WRITTEN PROBLEM >> Please quote the rows below word for word, leaving the pictures out of your answer.

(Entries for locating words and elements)
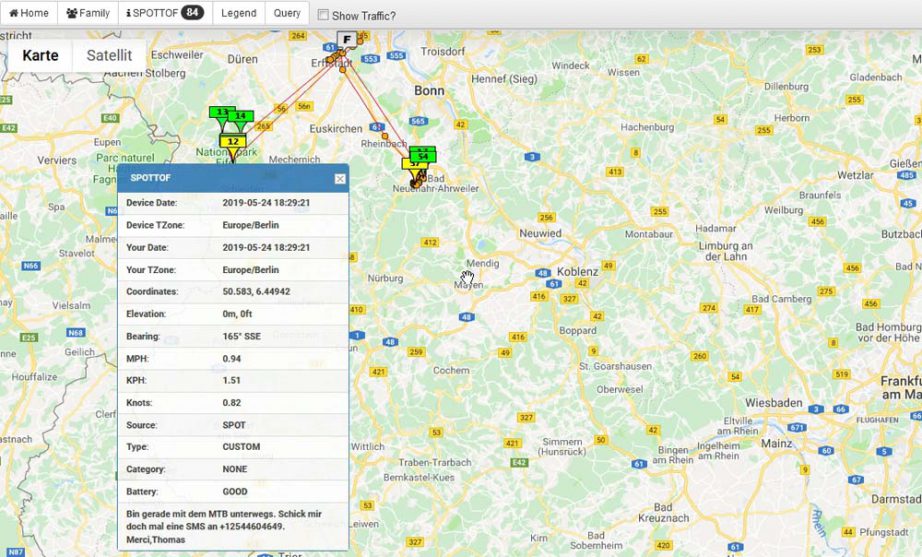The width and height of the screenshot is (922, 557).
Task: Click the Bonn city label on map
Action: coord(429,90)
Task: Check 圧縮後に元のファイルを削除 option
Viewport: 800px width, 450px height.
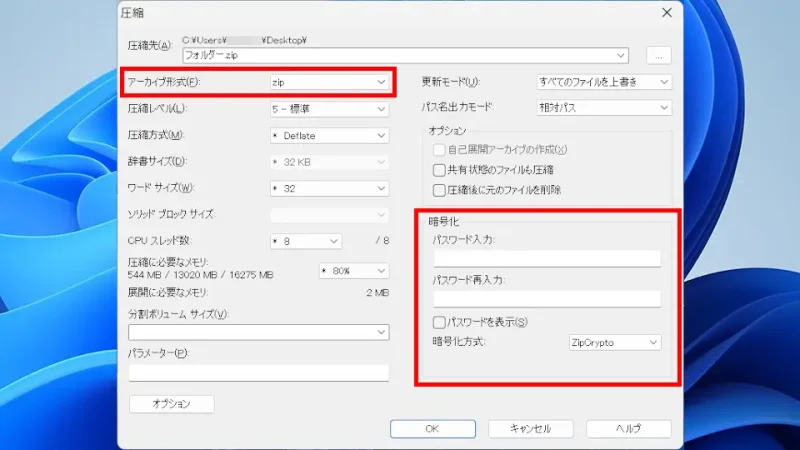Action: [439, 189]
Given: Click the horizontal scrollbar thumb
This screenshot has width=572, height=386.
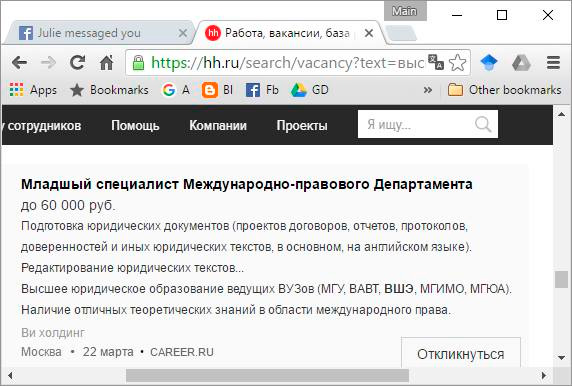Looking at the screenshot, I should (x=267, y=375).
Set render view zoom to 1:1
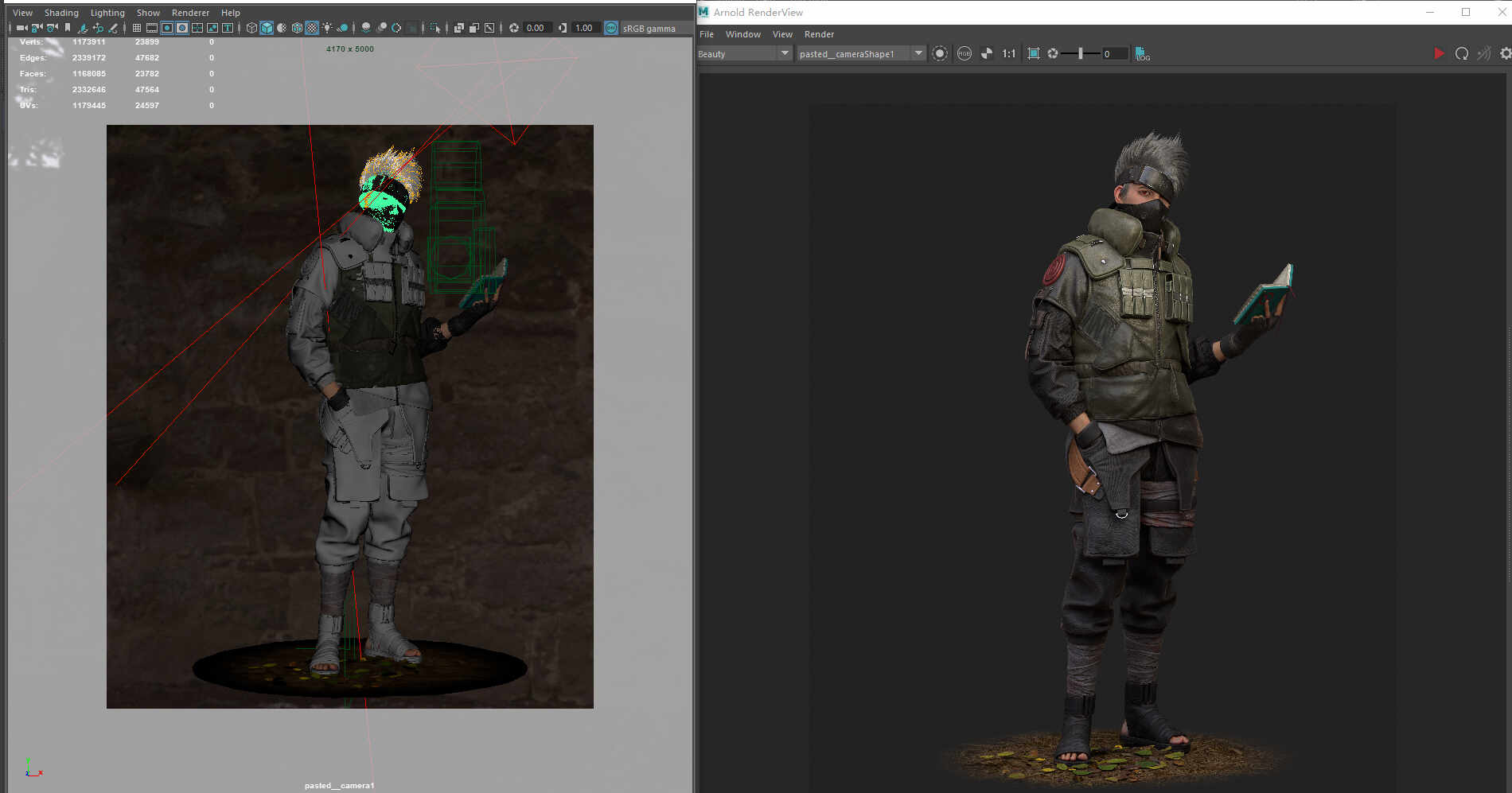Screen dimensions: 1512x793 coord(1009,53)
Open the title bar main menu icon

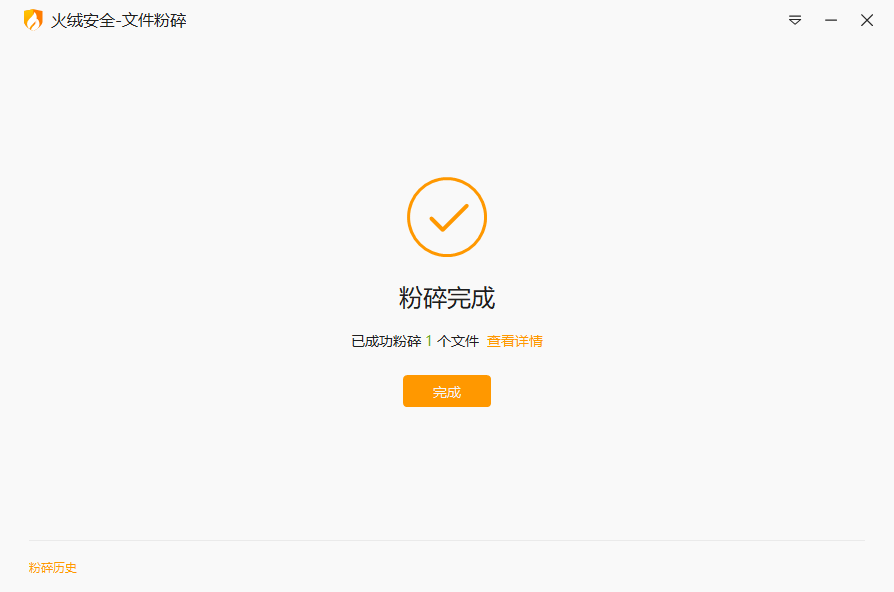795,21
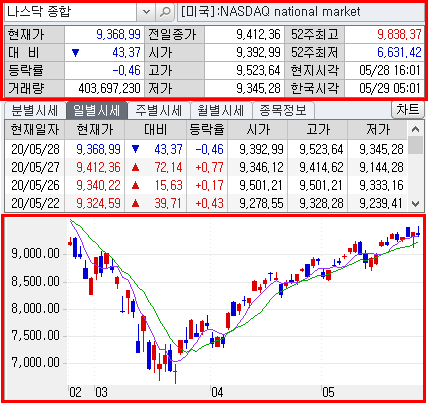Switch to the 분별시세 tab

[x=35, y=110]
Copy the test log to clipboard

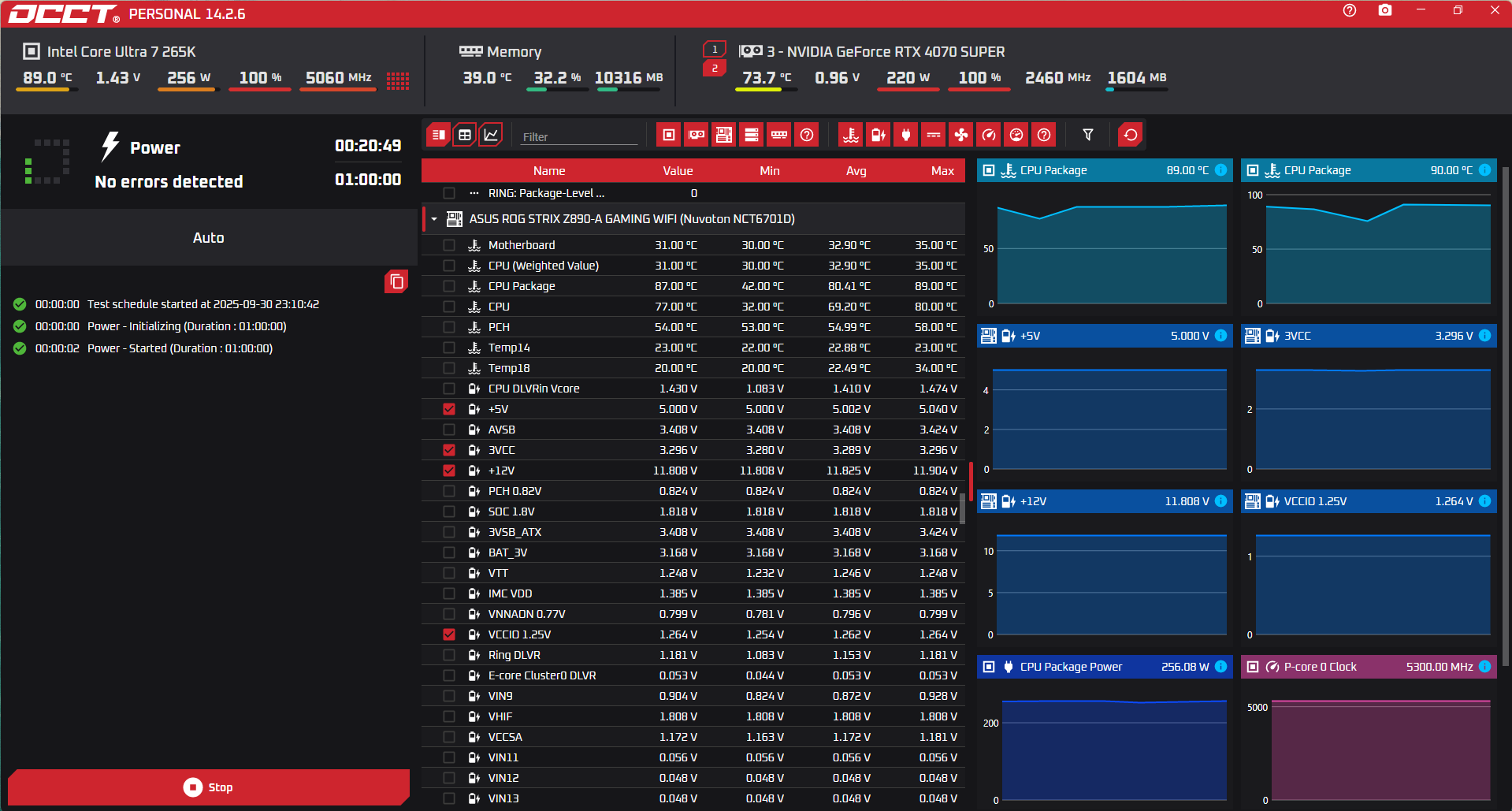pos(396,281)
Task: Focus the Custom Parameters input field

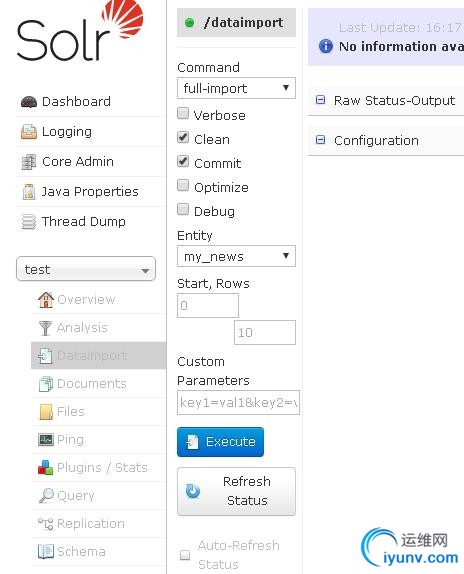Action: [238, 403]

SOLUTION TO THE EXERCISE >>
The width and height of the screenshot is (922, 557).
Task: Click the Bonn city label on map
Action: coord(429,90)
Task: Check 圧縮後に元のファイルを削除 option
Viewport: 800px width, 450px height.
Action: [439, 189]
Given: Click the horizontal scrollbar thumb
This screenshot has width=572, height=386.
Looking at the screenshot, I should (x=267, y=375).
Set render view zoom to 1:1
Screen dimensions: 1512x793 coord(1009,53)
Open the title bar main menu icon

795,21
Switch to the 분별시세 tab

[x=35, y=110]
Copy the test log to clipboard

pos(396,281)
Task: Focus the Custom Parameters input field

Action: [238, 403]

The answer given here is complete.